Items listed in a dataset:
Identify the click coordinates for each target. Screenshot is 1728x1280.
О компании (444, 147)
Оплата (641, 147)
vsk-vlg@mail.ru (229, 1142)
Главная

> [Work required]: For the records above, restate every line word for word.

> [Task answer]:
Identify the click coordinates for each target. Screenshot is 1728x1280.
О компании (444, 147)
Оплата (641, 147)
vsk-vlg@mail.ru (229, 1142)
Главная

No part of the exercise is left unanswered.